• [EXERCISE GOAL] Each record must be written out again exactly. Skip any picture it contains.

+++ DATA FOR THIS EXERCISE

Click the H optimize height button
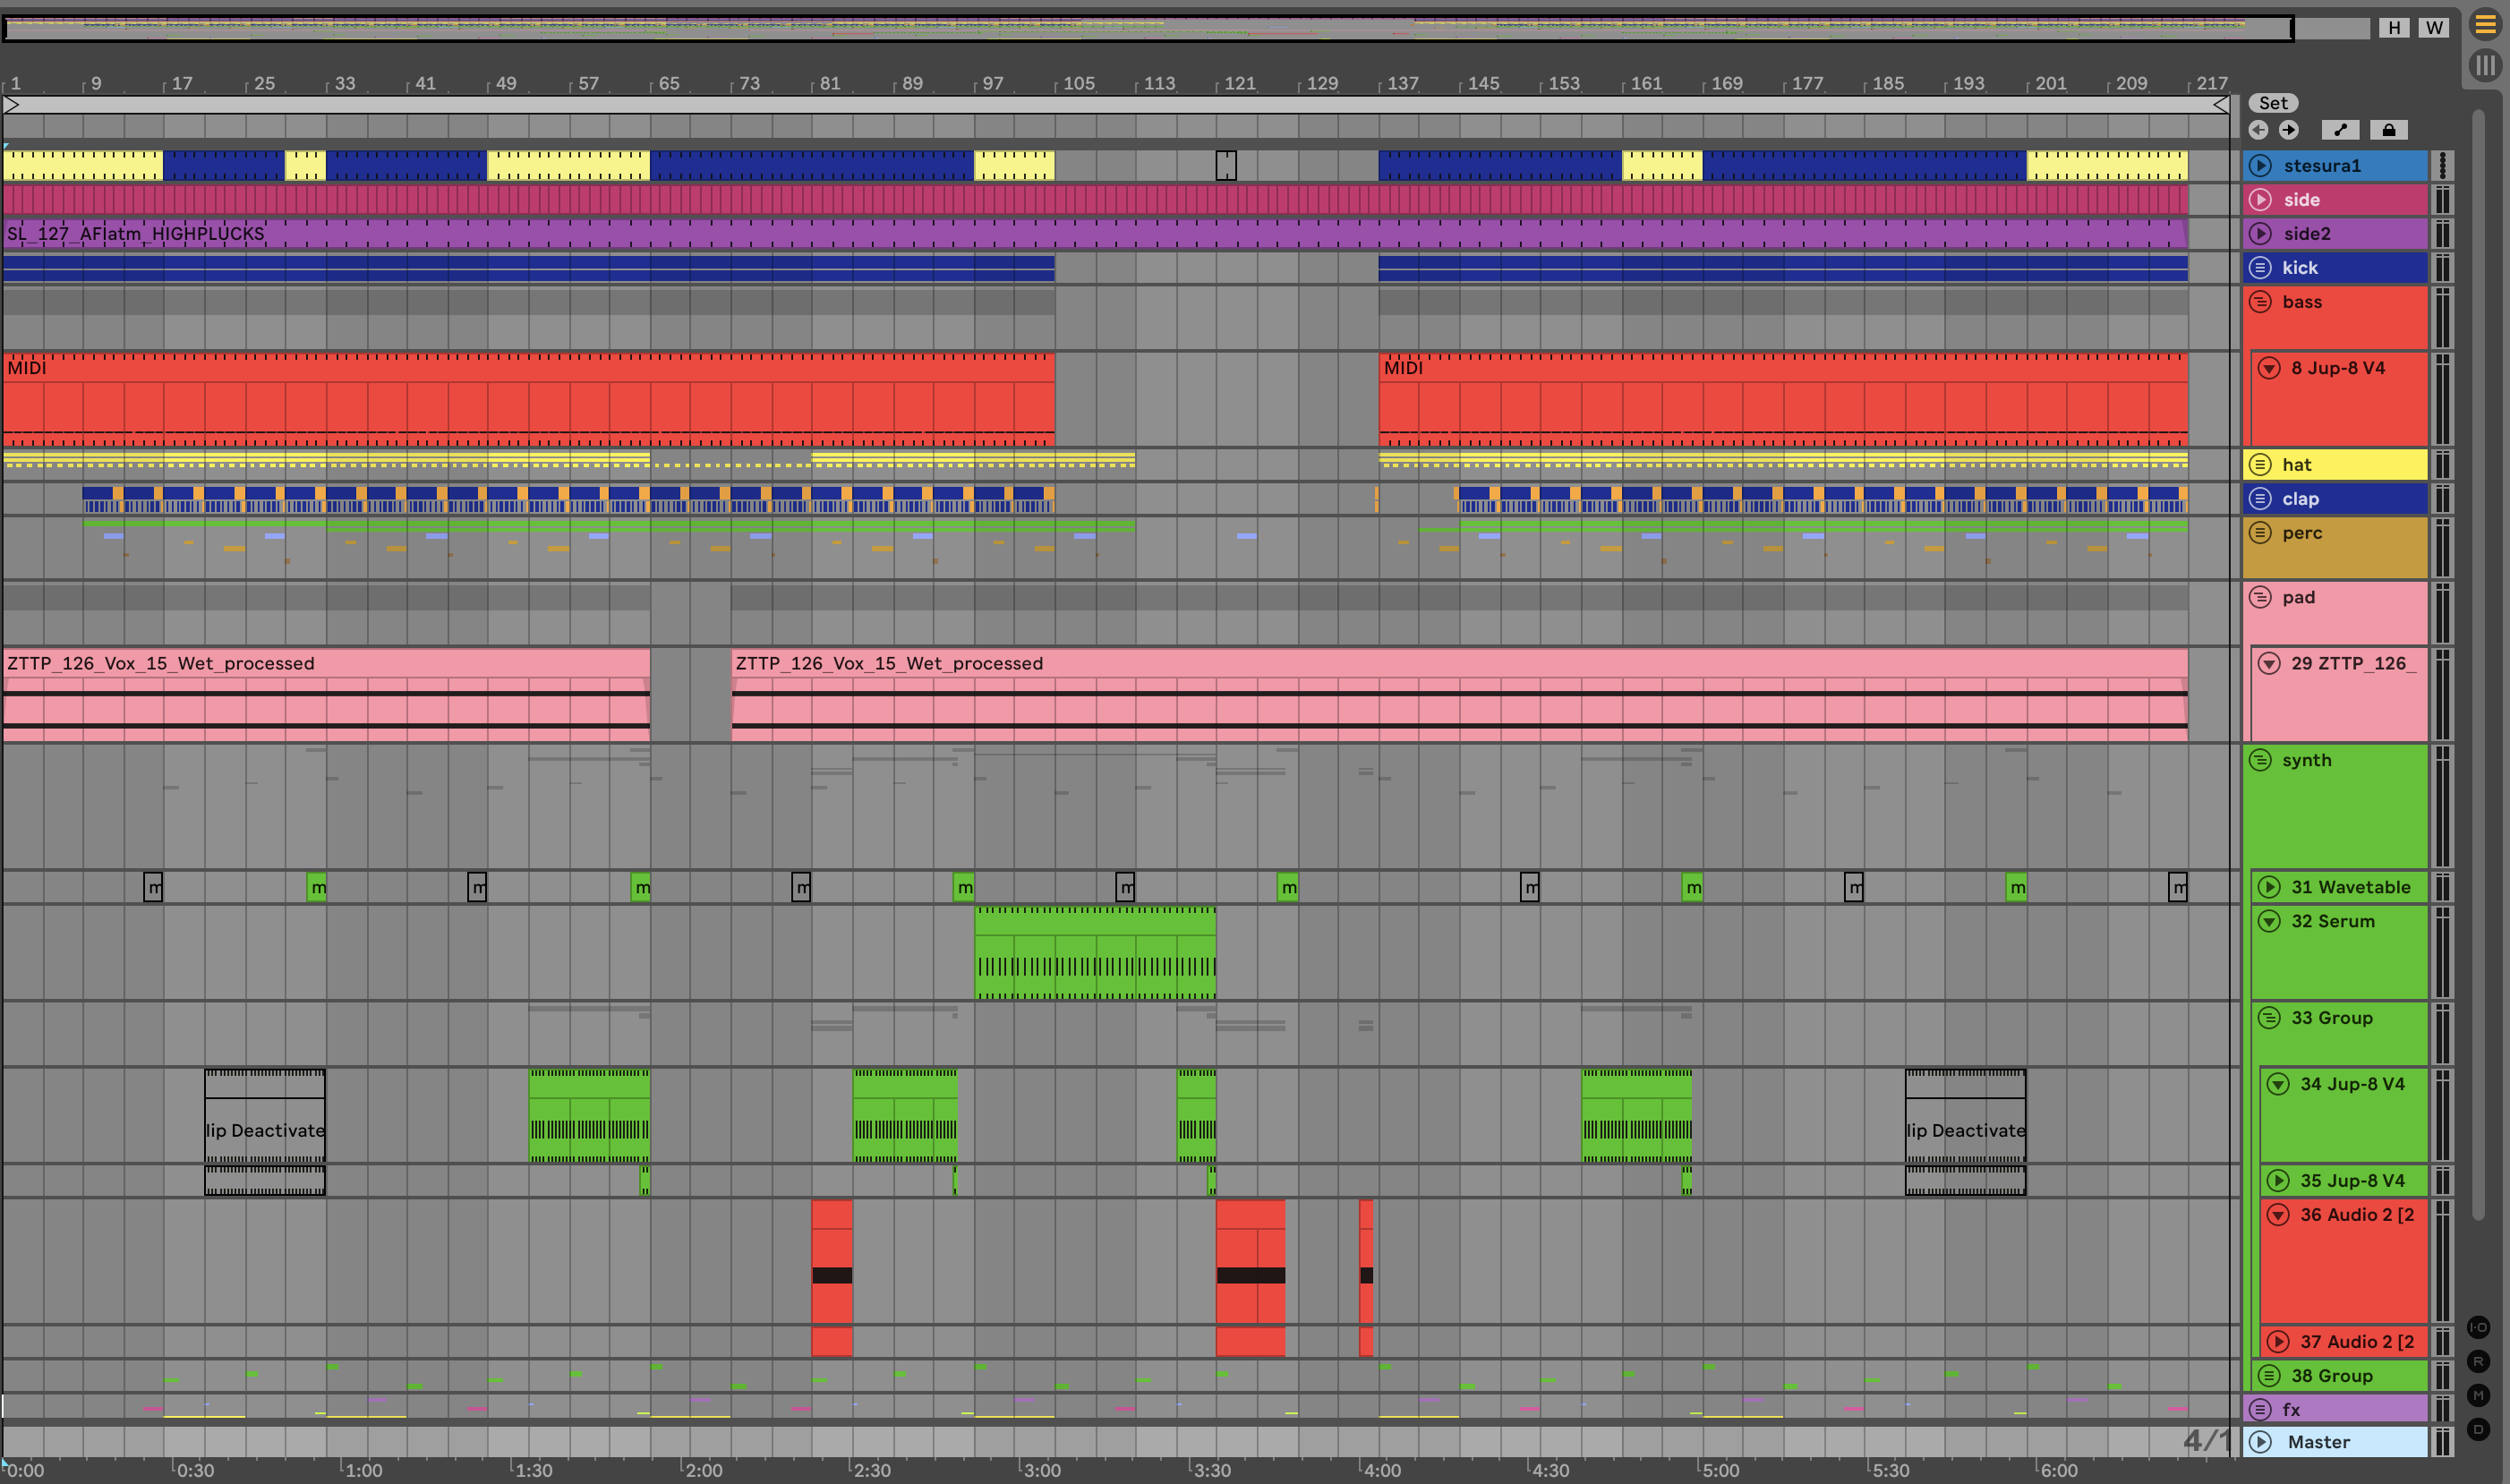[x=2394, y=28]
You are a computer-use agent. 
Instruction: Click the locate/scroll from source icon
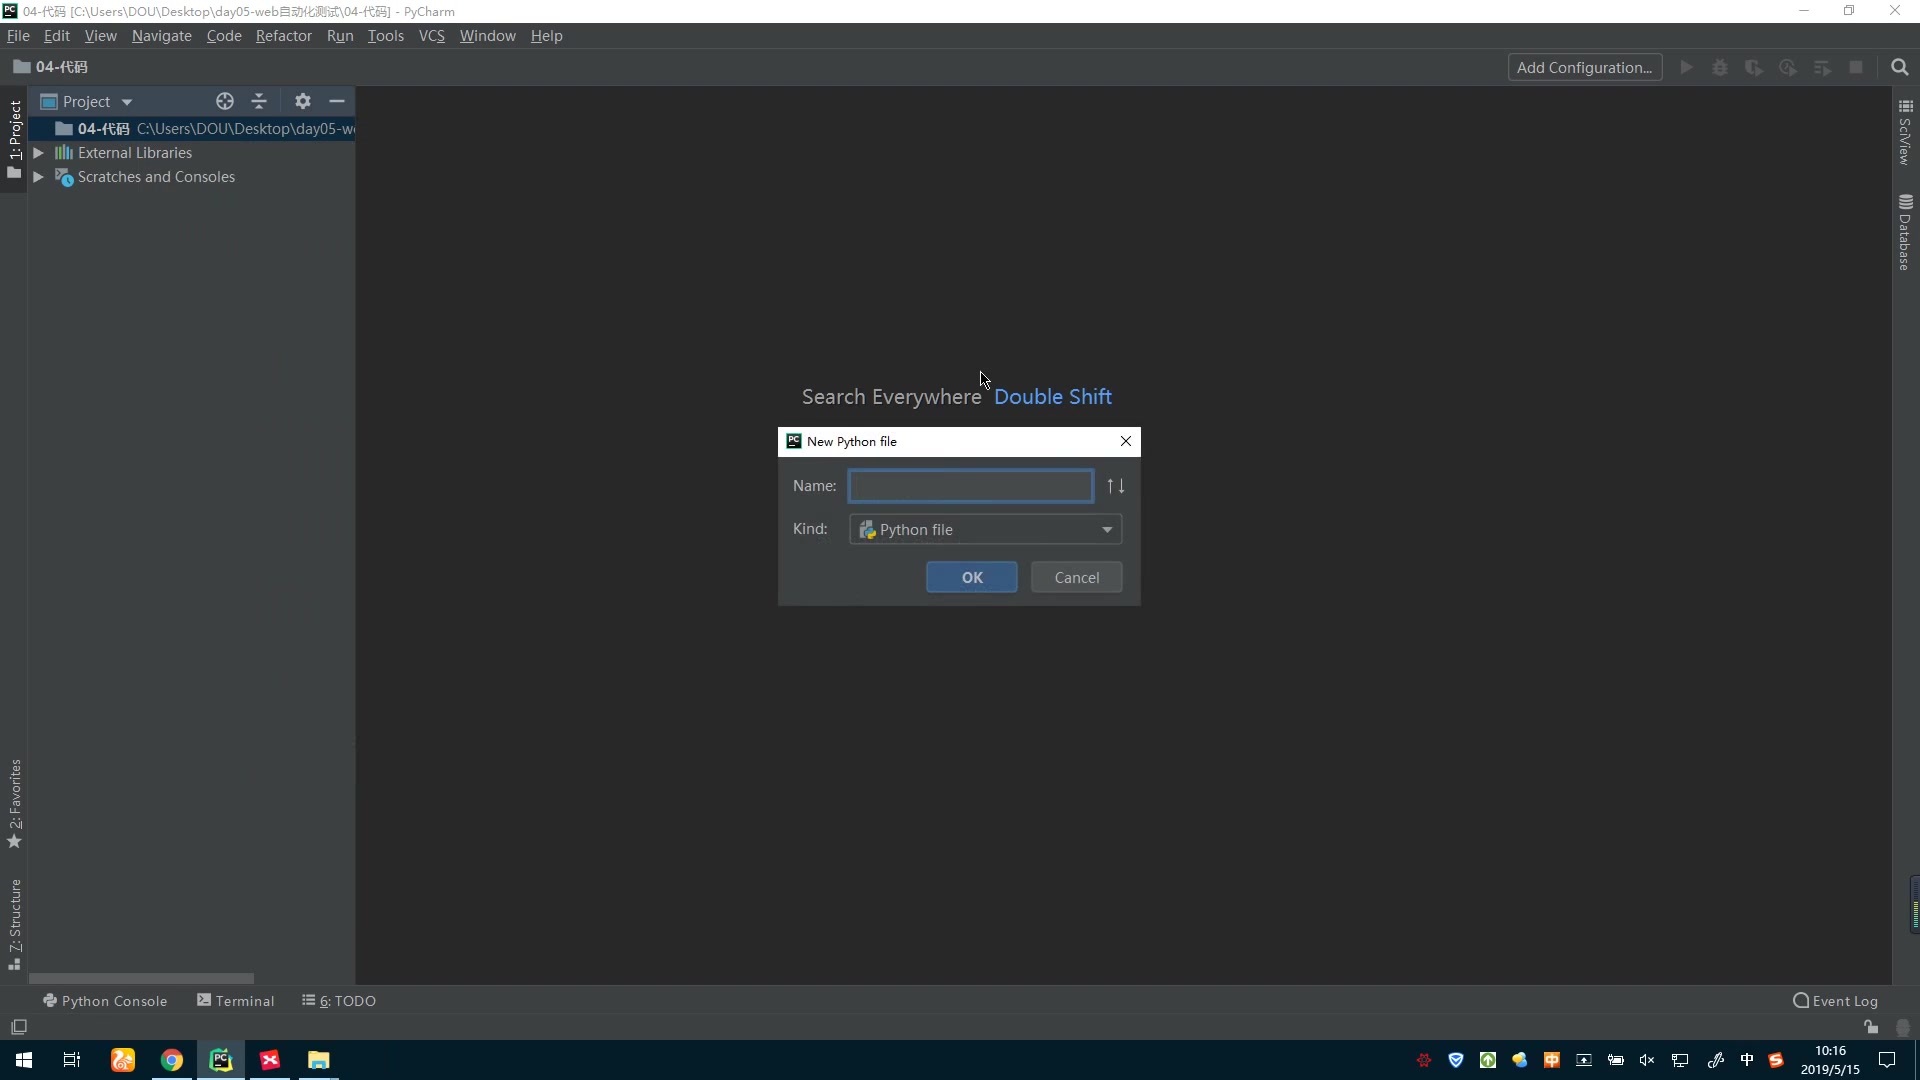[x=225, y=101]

++++++

• [PROBLEM SOLUTION]
Click the H optimize height button
[x=2394, y=28]
You are a computer-use agent. 
Instruction: Click the locate/scroll from source icon
[x=225, y=101]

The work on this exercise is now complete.